Le WSOP del 2006 sono state quelle che mi hanno fatto decidere di diventare un poker pro, ma sono stati anche uno dei momenti più frustranti della mia carriera.
All'epoca lavoravo nell'industria tecnologica, dove facevo un full time, per dedicarmi al poker la notte. Vincevo abbastanza, ma non volevo ancora mettere a repentaglio lamia carrieraper il poker. Comunque, stavo andando così bene che decisi di andare a Las Vegas per le WSOP.
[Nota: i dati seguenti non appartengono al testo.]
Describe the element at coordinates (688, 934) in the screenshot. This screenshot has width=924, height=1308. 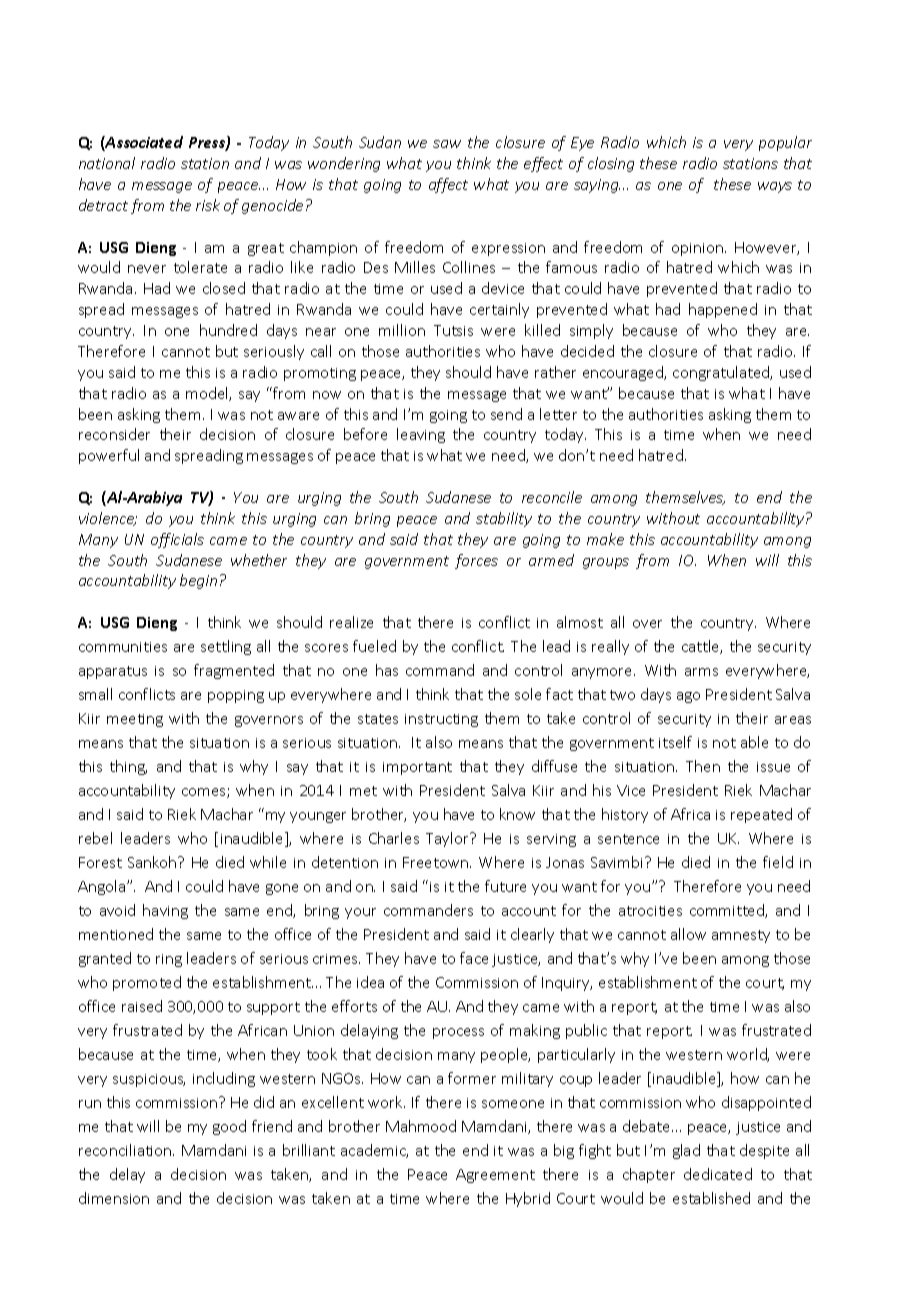
I see `allow` at that location.
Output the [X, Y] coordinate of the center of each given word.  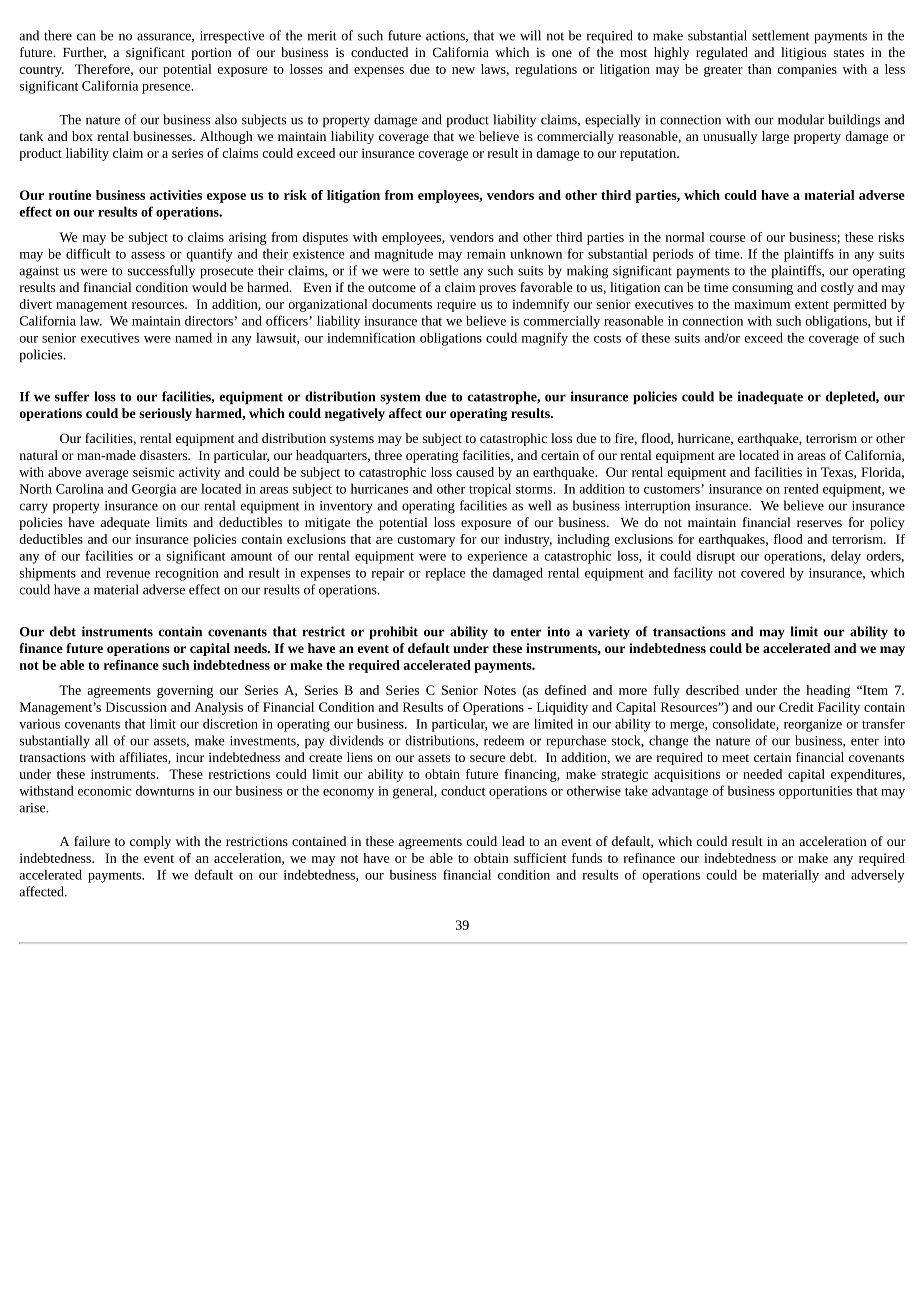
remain [486, 254]
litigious [803, 53]
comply [150, 842]
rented [801, 488]
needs [251, 648]
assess [148, 255]
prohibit [393, 633]
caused [475, 472]
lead [513, 841]
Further [84, 53]
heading [828, 691]
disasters [165, 455]
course [727, 238]
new [463, 70]
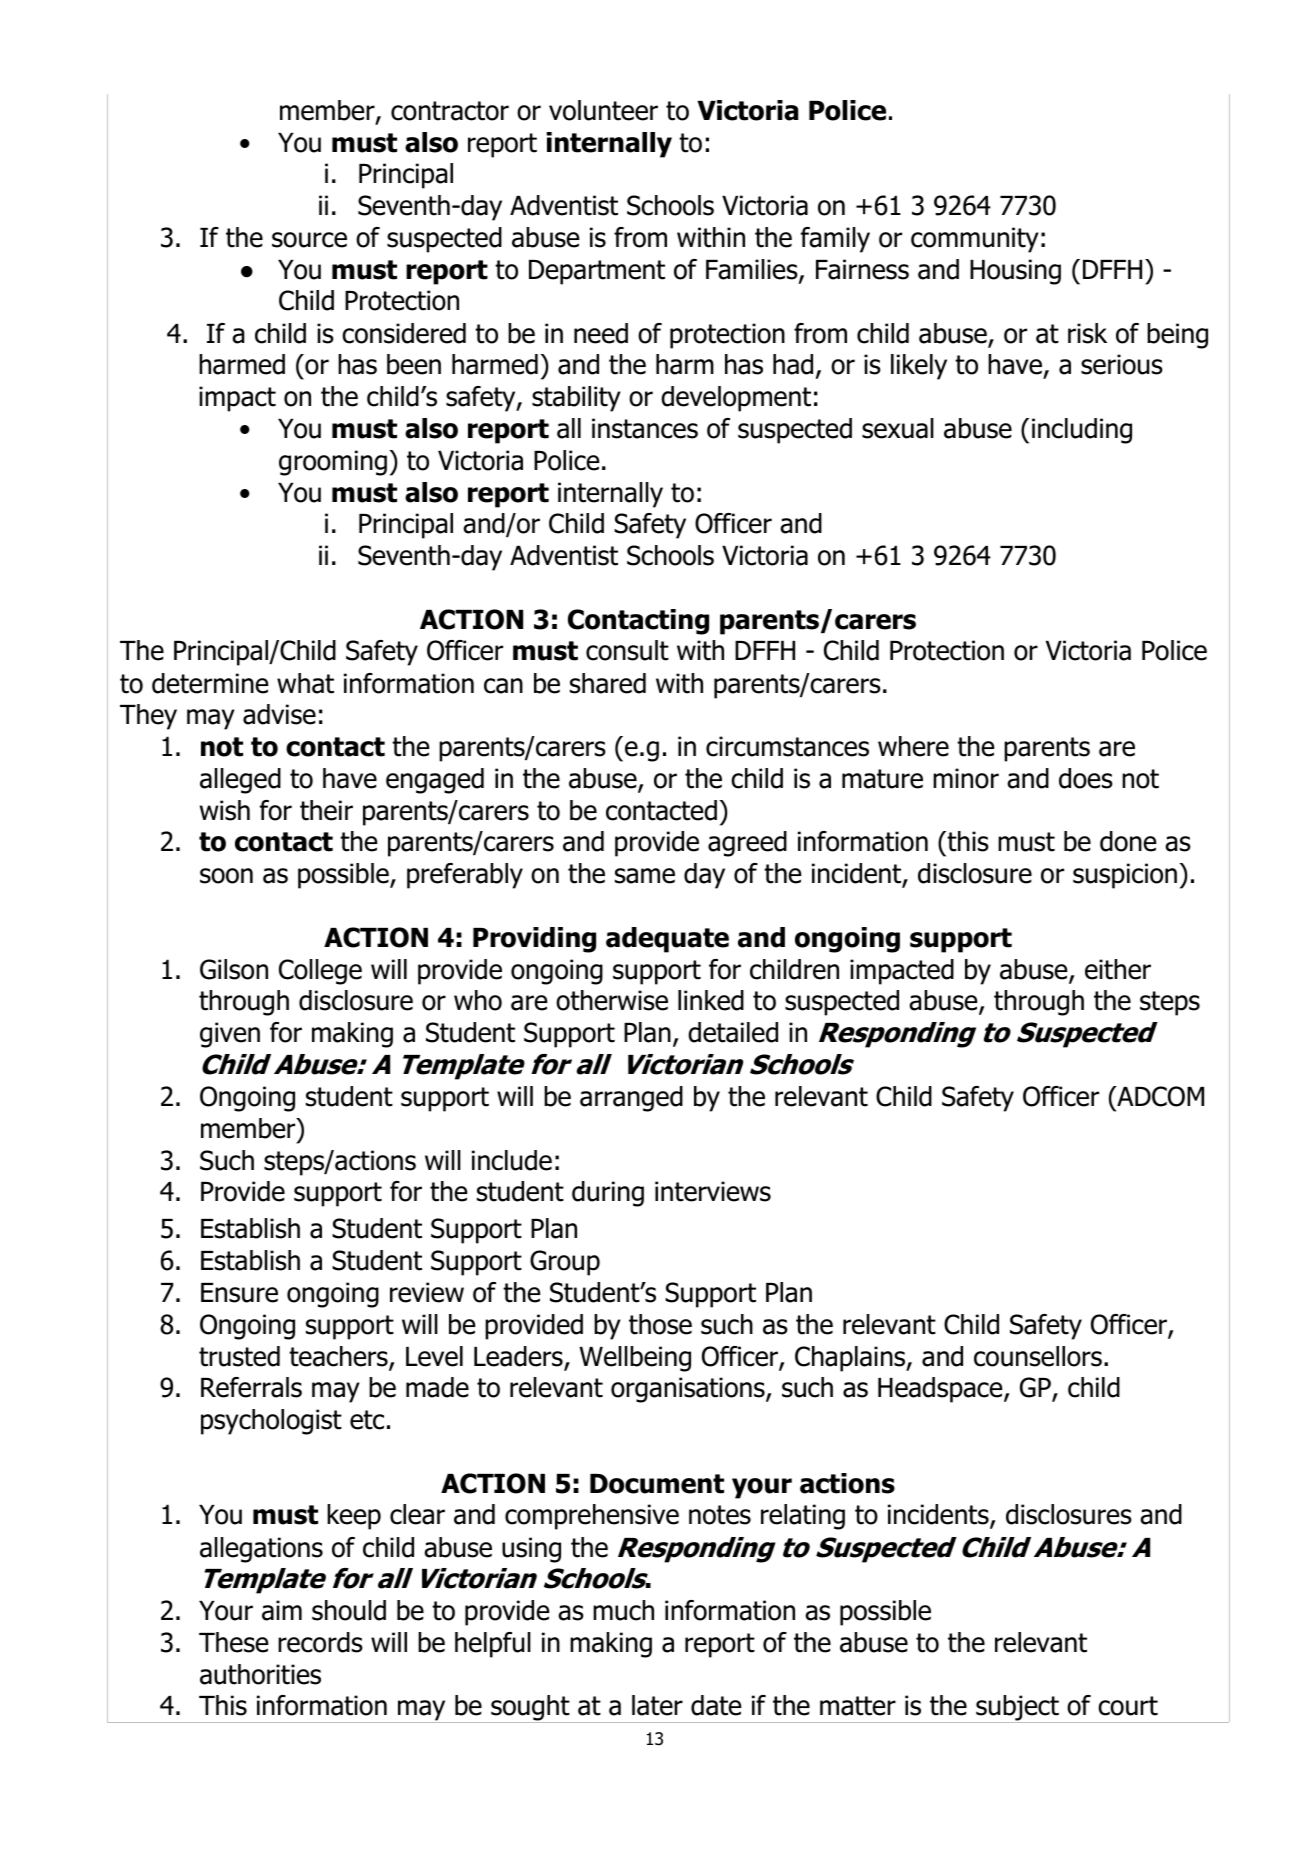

Partecipavo già a tutti gli EPT, partivamo ogni volta dai 3 ai 5 amici, ma nessuno di loro era ungherese. A Vegas sono andato da solo, arrivando oltre la mezzanotte, di Martedì. Nonostante fossi esausto e sotto l'effetto del jet lag, non sono riuscito a trattenermi dall'andare al Rio. Quando sono entrato nell'Amazon Room, ero circondato da stelle come Doyle Brunson e Phil Ivey.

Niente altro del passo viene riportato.